Doubt… Courage… Amazement…

Sermon for Easter Sunday April 17, 2022. St Andrew’s Episcopal Church Madison, CT

Come, Holy Spirit, fill our hearts and kindle in us the fire of your love.

They burst through the door of the upper room, these women… in an instant the room is mayhem as the men leap to their feet, wide-eyed and fearful, wondering if their hiding place has been discovered by the authorities. The story spills out of the women’s mouths, from all of them, all at the same time. "He lives! He is risen!" There is yelling, shouting, arms waiving… shouts for quiet… "shut up! SHUT UP!" "Now… one of you… and ONLY one of you… tell us what happened."

Mary Magdalene breathlessly responds… " the stone was gone, the tomb was open… we went in, but there was no body." The others nod vigorously "yes… completely open… he was gone"… the men shush them, as men do. "Then two men said "he has risen… he told you he would rise on the third day"…

The room erupts in fury… shouting and disbelief, "impossible! What men?!" The other women join the shouting, affirming Mary’s report, adding their own details. The argument swells… it flows back and fourth as each side has it’s say… it sounds like a tornado, like driving rain, like waves crashing on the shore and ebbing back to sea.


Peter… holds back on the edge of the room; silent… watching… listening. He remembered what Jesus said to them when Mary mentioned it… he DID say that, that he would be crucified and would rise again. As the shouting men converge on disbelief, Peter converges on doubt. It’s not the women he is doubting; it is the men.

Doubt feels like weakness to him, like something he should be ashamed of, and this in a man who already buried in deep shame… shame that has covered him like a shroud since the dark morning hours of Friday when he denied knowing Jesus, and then ran away in tears.
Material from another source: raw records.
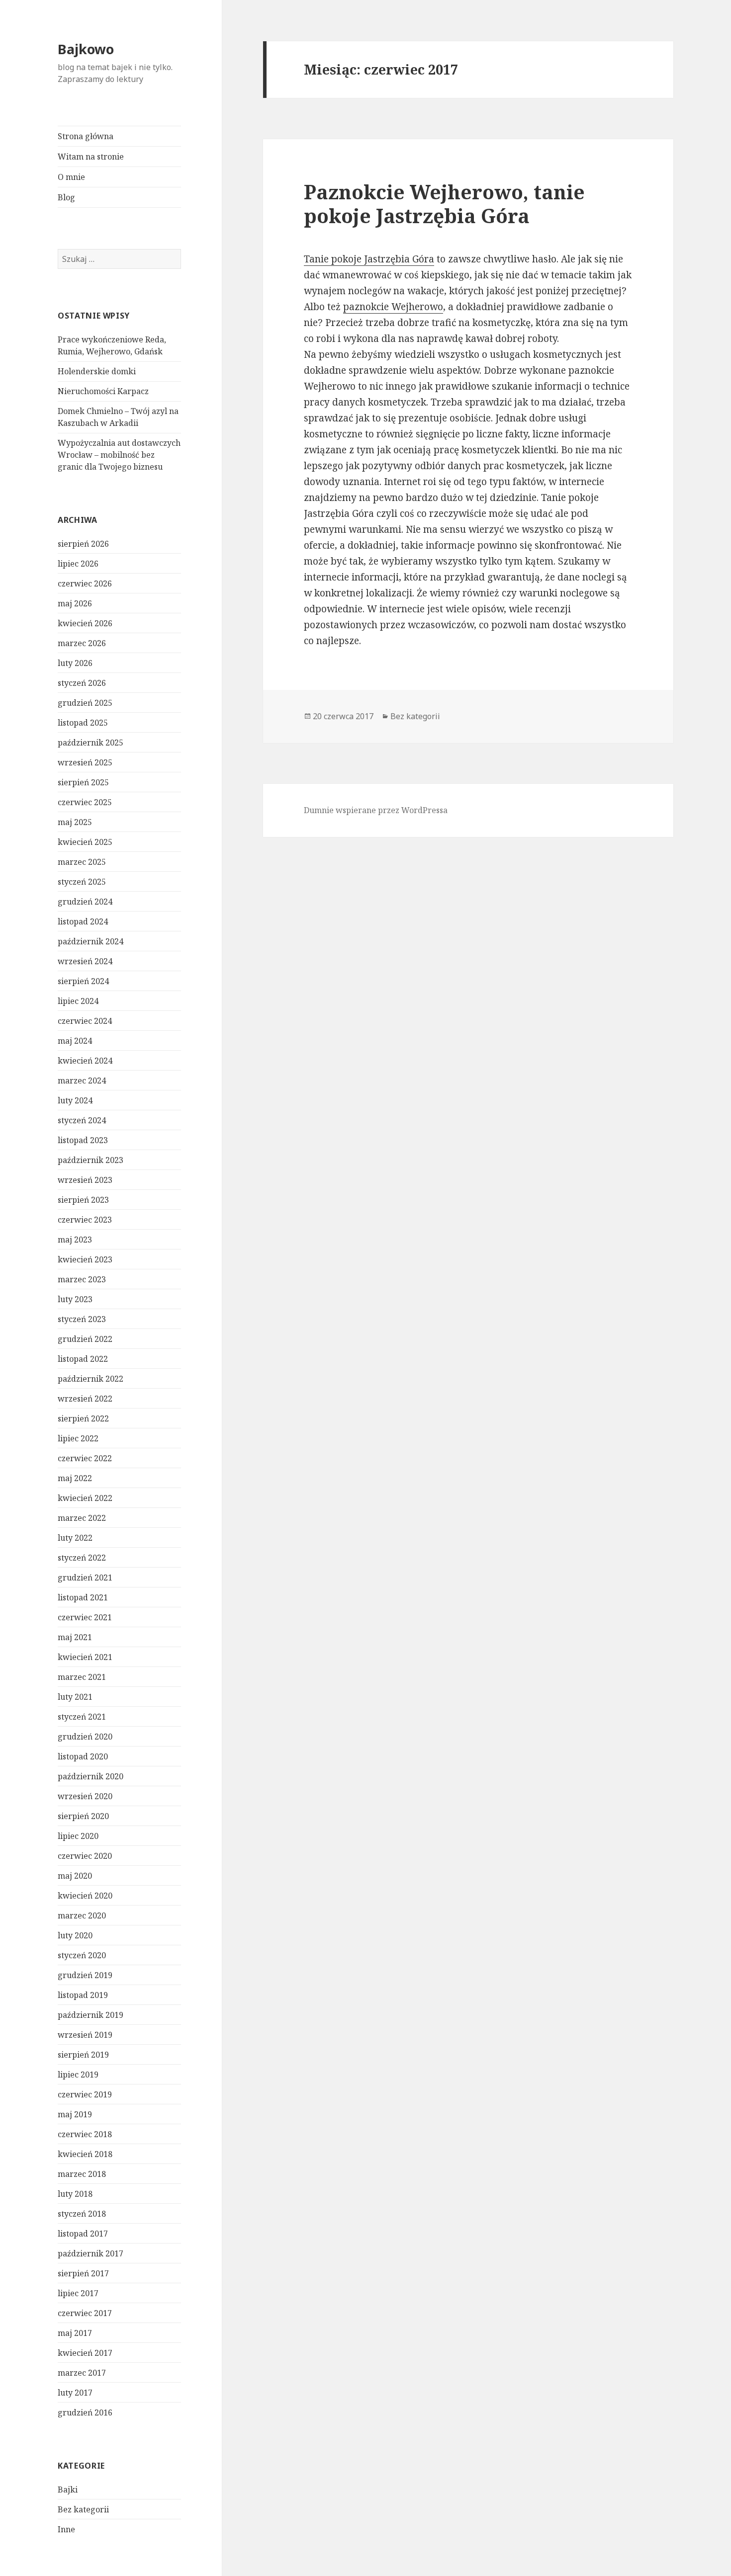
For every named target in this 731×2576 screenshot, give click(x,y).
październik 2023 (90, 1160)
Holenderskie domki (97, 371)
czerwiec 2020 (85, 1855)
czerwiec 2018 (85, 2134)
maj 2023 (75, 1239)
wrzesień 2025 (85, 762)
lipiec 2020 (78, 1835)
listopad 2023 (83, 1140)
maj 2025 (75, 822)
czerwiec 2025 (85, 802)
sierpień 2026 (83, 543)
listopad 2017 (83, 2233)
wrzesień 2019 (85, 2034)
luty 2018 (75, 2193)
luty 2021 (75, 1696)
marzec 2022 (82, 1517)
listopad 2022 (83, 1358)
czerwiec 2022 (85, 1458)
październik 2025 (90, 742)
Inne (66, 2529)
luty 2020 (75, 1935)
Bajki (68, 2489)
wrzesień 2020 (85, 1796)
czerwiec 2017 (85, 2313)
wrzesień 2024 (85, 961)
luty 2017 (75, 2392)
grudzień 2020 (85, 1736)
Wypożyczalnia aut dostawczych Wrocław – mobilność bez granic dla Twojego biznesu (119, 454)
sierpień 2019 (83, 2054)
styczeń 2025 (82, 881)
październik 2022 (90, 1378)
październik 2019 (90, 2014)
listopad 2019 (83, 1995)
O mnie (71, 176)
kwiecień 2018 (85, 2154)
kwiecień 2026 (85, 623)
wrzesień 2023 (85, 1179)
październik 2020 (90, 1776)
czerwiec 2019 (85, 2094)
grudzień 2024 (85, 901)
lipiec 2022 (78, 1438)
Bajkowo (86, 49)
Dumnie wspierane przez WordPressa (376, 810)
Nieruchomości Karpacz (103, 391)
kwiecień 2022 (85, 1498)
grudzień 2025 (85, 702)
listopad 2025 (83, 722)
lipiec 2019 (78, 2074)
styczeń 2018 (82, 2213)
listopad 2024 (83, 921)
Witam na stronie (91, 156)
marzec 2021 (82, 1676)
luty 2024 (75, 1100)
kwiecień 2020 (85, 1895)
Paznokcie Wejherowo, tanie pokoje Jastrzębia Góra (444, 203)
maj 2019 (75, 2114)
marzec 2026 (82, 643)
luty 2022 (75, 1537)
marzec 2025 (82, 861)
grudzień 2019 (85, 1975)
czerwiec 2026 (85, 583)
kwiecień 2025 (85, 841)
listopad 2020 (83, 1756)
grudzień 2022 (85, 1338)
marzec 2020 (82, 1915)
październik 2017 (90, 2253)
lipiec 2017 (78, 2293)
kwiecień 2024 (85, 1060)
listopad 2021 (83, 1597)
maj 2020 (75, 1875)
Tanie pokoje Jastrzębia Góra (369, 258)
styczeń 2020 (82, 1955)
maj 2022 (75, 1478)
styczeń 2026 (82, 682)
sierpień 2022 (83, 1418)
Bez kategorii (83, 2509)
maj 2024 (75, 1040)
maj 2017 (75, 2332)
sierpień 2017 (83, 2273)
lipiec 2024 (78, 1001)
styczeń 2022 (82, 1557)
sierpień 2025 (83, 782)
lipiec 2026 (78, 563)
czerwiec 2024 (85, 1020)
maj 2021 (75, 1637)
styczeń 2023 (82, 1319)
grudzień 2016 (85, 2412)
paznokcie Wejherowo (393, 306)
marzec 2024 (82, 1080)
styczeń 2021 (82, 1716)
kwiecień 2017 (85, 2352)
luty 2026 (75, 663)
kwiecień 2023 (85, 1259)
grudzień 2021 (85, 1577)
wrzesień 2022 (85, 1398)
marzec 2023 (82, 1279)
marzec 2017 (82, 2372)
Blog (66, 197)
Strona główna (85, 136)
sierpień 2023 (83, 1199)
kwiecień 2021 (85, 1657)
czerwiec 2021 (85, 1617)
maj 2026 (75, 603)
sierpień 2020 (83, 1816)
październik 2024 (90, 941)
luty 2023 (75, 1299)
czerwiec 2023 (85, 1219)
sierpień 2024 (83, 981)
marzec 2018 (82, 2173)
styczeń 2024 (82, 1120)
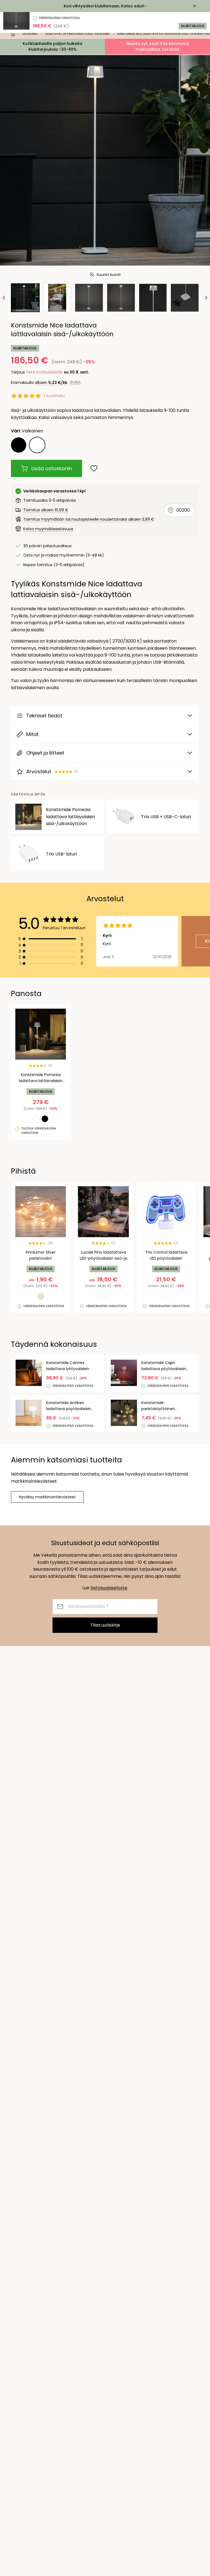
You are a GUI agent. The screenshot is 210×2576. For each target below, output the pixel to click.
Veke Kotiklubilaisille (44, 372)
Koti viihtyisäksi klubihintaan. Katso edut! (104, 6)
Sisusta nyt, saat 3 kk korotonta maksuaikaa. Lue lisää (157, 46)
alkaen (51, 382)
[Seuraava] (205, 297)
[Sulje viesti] (194, 6)
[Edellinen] (4, 297)
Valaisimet (30, 34)
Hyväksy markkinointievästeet (47, 1497)
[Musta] (18, 445)
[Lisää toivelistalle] (94, 468)
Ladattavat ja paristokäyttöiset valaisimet (77, 34)
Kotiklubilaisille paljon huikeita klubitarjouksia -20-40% (52, 46)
And now, all the men in this room are coming to the only conclusion that they possibly can, that these women are lying and unreliable, that their reports are impossible and evil even to utter. There is rising anger in the room.

But not in Peter… in him, doubt gnaws and chews… it feels like a mistake… like he’s turning to the right while everyone else has already turned left… all that he thinks he knows about death is frittering away before his eyes… he can’t reconcile what he-thinks-he-knows about death with the thing he knows about THESE women. He KNOWS them… he has walked all over Judea with them and with Jesus. He knows their HEARTS… he TRUSTS their hearts. Peter searches for familiar ground to stand on, but there is none.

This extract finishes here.